● Saved data entries:
Segment Open
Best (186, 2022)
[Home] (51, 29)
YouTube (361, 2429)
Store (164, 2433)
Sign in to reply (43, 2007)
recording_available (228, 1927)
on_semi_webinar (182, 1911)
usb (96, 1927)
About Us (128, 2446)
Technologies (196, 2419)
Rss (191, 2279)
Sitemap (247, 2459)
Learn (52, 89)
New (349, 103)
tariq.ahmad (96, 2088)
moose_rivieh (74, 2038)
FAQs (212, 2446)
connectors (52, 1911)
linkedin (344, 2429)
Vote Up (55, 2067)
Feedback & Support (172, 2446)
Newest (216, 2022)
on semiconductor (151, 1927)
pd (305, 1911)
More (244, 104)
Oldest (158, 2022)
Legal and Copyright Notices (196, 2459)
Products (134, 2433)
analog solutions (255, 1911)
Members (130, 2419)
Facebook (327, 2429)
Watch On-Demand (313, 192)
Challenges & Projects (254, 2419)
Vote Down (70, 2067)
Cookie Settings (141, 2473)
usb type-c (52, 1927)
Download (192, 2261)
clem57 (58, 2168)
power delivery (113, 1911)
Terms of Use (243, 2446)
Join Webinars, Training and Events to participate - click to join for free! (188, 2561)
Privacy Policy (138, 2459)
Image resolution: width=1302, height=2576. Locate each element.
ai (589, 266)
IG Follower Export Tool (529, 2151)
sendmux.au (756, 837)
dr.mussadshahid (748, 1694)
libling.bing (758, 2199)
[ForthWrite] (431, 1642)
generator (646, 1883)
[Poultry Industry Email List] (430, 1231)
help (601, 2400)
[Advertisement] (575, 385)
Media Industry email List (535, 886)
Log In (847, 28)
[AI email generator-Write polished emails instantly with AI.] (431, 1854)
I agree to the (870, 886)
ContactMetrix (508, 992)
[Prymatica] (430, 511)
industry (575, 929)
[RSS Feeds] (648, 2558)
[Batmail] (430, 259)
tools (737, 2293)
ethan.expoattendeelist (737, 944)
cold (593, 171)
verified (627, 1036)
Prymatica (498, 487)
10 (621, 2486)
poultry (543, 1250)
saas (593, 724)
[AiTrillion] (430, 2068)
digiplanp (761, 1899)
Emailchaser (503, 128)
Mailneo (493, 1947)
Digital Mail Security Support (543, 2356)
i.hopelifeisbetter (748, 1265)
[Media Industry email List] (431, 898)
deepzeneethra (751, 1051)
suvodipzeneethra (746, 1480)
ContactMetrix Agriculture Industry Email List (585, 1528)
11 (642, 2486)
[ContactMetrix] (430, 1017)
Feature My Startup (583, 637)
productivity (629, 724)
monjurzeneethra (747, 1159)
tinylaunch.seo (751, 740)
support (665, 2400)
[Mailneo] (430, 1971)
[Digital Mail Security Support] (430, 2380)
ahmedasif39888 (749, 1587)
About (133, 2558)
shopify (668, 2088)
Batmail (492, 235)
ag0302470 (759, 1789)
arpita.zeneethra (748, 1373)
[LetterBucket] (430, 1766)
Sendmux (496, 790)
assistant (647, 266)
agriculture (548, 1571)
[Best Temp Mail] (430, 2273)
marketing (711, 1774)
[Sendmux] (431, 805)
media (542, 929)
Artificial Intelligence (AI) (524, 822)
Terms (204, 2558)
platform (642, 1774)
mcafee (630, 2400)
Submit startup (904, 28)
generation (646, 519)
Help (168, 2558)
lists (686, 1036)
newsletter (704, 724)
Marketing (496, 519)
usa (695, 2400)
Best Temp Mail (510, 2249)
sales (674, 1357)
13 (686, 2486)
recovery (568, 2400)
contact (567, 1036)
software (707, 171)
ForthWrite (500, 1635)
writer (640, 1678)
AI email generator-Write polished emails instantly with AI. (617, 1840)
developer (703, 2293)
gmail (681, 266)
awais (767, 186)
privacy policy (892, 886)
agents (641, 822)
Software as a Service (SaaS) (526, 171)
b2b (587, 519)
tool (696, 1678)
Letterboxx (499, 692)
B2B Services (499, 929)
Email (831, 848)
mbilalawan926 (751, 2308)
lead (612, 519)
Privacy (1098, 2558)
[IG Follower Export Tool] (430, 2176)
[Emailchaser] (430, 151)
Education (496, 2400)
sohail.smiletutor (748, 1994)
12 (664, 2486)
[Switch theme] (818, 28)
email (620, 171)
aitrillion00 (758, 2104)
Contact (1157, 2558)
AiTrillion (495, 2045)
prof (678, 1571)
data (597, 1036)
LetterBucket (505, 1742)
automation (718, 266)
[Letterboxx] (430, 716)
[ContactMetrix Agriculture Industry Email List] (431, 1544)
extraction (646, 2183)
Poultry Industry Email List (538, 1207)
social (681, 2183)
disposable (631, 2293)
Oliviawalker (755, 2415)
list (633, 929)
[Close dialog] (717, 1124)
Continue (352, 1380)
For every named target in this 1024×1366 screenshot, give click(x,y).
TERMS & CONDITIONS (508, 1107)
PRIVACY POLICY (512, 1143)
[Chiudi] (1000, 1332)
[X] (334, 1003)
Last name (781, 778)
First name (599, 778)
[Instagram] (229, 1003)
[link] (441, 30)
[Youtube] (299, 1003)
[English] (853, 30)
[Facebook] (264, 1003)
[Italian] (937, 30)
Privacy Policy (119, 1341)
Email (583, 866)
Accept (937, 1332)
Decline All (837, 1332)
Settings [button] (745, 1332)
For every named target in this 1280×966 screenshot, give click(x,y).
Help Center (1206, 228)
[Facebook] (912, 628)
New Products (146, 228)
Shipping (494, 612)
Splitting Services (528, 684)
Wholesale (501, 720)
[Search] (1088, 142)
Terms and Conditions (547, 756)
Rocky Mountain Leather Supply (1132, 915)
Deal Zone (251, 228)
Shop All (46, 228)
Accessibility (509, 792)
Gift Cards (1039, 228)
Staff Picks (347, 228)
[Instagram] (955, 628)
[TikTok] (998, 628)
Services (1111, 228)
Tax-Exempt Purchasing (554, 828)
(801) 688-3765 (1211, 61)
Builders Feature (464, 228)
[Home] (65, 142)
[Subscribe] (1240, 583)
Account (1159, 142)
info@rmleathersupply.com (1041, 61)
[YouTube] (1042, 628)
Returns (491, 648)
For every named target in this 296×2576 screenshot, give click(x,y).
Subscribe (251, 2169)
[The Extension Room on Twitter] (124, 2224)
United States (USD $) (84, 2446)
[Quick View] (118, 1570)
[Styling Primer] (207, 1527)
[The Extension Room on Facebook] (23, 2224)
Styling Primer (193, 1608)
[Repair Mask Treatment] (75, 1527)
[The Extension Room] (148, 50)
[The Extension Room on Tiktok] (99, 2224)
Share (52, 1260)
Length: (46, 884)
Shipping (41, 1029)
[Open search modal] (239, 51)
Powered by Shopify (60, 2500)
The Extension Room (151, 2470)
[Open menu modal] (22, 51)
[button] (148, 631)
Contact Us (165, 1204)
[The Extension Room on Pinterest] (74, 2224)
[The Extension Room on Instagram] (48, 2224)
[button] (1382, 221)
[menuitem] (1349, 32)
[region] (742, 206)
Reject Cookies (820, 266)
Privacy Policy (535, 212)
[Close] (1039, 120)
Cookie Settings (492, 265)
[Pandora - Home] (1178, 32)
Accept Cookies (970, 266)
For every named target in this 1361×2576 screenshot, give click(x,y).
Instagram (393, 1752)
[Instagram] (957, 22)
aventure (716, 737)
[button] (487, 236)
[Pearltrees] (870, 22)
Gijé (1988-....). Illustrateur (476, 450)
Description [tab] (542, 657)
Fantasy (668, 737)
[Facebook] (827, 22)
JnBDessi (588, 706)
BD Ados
Segment Closed
● DESCRIPTION OF THE TASK:
Look through the entries above. Copy each line in which the string "Facebook" occurs.

● RESULT OF THE EXERCISE:
Facebook (327, 2429)
[Facebook] (264, 1003)
[Facebook] (912, 628)
[The Extension Room on Facebook] (23, 2224)
[Facebook] (827, 22)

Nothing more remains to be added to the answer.